Wie in Nederland een andere achternaam wil, kan hiertoe een verzoek indienen bij de screeningsdienst van het ministerie van Justitie en Veiligheid, Justis. Dat kost minimaal 835 euro.
Of dit verzoek gehonoreerd wordt, wordt bepaald in hoeverre diegene last heeft van de achternaam. Als je bijvoorbeeld "Poepjes" heet, hoef je niet te bewijzen dat je van deze achternaam last ondervindt, zo schrijft NU.nl. Maar bij achternamen die hun oorsprong hebben in het koloniale verleden van Nederland, is ook een psychologisch onderzoek verplicht. En dat kost flink wat geld.
Zo'n verzoek en onderzoek kunnen samen duizenden euro's kosten. Als het verzoek vervolgens wordt afgewezen, ben je al dat geld alsnog kwijt.
Samenwerking met andere gemeenten
In de motie staat dat er samen met Amsterdam, Rotterdam, Den Haag en het Rijk gekeken moet worden worden of het mogelijk is om dergelijke naamsveranderingen kosteloos te maken.
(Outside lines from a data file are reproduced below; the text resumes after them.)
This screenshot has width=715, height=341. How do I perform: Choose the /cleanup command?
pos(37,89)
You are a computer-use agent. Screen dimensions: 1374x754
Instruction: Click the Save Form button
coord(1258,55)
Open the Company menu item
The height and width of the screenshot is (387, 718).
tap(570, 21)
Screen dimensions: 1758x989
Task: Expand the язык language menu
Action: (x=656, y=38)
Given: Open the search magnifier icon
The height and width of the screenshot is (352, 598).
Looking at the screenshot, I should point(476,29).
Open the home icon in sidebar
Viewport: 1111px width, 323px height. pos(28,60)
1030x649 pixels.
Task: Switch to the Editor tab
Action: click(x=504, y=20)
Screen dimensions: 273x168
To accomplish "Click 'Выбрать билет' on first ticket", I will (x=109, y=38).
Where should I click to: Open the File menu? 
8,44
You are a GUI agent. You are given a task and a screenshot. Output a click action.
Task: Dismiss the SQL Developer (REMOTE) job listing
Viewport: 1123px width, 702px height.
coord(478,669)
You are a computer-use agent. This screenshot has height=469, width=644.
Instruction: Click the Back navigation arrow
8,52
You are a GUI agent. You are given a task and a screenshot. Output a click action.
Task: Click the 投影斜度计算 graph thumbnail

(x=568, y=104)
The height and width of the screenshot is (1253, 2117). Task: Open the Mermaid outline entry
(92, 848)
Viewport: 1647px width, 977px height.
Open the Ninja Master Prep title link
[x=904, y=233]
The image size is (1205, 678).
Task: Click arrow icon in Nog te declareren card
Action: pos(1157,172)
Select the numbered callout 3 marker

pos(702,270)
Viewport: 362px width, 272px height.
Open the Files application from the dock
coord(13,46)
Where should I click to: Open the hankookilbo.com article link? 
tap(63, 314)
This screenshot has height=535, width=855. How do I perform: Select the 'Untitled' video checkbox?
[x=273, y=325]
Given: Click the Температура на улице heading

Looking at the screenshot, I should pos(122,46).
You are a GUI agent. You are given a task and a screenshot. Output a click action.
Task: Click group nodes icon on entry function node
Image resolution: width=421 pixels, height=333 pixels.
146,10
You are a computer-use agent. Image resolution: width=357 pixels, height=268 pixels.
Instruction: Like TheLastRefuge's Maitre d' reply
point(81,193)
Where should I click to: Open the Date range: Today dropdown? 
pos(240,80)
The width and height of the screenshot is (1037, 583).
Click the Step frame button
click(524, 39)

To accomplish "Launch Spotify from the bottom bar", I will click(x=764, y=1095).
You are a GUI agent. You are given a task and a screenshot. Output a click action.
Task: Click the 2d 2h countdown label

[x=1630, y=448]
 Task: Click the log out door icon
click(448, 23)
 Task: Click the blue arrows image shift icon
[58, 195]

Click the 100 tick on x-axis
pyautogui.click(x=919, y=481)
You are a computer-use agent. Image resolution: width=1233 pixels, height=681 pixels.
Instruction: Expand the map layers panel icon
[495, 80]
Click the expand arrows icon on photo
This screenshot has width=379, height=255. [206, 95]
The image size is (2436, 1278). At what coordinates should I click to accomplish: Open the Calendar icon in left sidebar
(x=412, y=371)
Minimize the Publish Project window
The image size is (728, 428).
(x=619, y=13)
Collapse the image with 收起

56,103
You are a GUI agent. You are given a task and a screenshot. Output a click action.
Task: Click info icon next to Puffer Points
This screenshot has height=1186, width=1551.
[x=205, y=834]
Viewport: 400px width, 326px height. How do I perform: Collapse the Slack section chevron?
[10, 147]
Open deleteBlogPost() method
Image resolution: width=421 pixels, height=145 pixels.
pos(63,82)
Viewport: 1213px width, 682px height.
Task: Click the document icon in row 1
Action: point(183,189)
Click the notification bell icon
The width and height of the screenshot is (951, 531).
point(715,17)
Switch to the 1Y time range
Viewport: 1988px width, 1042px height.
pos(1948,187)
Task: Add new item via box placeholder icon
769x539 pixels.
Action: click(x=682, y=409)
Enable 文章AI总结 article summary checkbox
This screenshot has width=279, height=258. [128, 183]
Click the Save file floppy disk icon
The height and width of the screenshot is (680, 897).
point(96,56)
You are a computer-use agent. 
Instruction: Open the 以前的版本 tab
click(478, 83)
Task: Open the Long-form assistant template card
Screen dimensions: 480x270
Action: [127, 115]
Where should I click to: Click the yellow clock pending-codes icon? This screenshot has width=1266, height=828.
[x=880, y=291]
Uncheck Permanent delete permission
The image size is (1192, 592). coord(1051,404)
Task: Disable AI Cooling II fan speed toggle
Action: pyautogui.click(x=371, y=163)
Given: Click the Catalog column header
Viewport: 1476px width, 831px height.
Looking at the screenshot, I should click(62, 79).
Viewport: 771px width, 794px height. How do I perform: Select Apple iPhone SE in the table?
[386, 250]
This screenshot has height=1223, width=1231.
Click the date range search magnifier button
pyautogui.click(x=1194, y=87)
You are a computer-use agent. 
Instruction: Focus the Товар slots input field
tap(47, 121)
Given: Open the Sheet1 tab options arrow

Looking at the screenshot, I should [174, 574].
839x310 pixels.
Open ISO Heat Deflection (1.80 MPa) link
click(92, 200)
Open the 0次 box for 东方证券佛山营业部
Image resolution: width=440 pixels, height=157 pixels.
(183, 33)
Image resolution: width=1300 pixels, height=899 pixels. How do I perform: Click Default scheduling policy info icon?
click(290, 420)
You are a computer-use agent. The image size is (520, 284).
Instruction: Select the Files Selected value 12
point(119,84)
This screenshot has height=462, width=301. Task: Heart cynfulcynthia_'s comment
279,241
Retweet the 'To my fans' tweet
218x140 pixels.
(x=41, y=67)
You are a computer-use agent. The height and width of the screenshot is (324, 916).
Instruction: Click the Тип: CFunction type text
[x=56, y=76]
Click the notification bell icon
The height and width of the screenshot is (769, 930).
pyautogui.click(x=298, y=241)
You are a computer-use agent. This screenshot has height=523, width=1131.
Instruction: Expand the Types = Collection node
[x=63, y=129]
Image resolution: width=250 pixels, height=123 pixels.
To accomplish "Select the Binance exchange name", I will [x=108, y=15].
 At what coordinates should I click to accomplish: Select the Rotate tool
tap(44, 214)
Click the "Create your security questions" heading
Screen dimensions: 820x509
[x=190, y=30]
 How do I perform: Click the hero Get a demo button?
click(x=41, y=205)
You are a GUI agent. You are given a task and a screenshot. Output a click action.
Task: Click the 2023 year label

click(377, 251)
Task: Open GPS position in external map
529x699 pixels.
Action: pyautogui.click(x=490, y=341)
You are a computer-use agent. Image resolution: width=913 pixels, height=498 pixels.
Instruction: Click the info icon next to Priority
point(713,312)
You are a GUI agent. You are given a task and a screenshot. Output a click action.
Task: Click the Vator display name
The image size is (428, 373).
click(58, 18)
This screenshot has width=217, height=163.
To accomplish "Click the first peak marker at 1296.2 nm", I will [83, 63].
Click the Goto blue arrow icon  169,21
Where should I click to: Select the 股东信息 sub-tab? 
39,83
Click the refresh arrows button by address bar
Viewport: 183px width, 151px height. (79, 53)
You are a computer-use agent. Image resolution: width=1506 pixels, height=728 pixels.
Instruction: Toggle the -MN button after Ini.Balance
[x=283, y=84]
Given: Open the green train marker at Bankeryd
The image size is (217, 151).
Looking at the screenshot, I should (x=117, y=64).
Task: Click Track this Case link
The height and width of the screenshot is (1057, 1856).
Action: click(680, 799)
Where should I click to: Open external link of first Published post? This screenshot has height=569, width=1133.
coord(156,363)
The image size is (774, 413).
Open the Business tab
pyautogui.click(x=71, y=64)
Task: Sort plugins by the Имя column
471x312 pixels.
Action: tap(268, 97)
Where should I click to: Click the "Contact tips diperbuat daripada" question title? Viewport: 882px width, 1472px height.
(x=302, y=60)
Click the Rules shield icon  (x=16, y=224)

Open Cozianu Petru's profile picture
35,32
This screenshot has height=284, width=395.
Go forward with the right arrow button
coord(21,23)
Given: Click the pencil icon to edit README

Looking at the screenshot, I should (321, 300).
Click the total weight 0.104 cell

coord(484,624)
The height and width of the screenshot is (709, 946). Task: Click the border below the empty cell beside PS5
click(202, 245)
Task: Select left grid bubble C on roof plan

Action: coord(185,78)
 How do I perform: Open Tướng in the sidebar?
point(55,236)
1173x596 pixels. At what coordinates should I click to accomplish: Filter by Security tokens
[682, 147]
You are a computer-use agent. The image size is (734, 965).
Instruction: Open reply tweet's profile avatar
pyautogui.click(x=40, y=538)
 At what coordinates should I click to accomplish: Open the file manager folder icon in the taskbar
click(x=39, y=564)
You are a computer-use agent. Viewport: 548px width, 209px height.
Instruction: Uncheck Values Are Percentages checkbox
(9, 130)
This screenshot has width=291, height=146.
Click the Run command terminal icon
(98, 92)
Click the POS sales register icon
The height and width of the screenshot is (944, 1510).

Ook de kosten van het psychologische onderzoek zouden wat betreft de Utrechtse gemeenteraad vergoed moeten worden.
Om die reden wil Utrecht weten hoeveel inwoners hun achternaam zouden willen veranderen en of de gemeente hiervoor zelf de kosten kan opbrengen. Het onderzoek hiernaar is op initiatief van de Utrechtse gemeenteraad, die in juli een motie hierover aannam.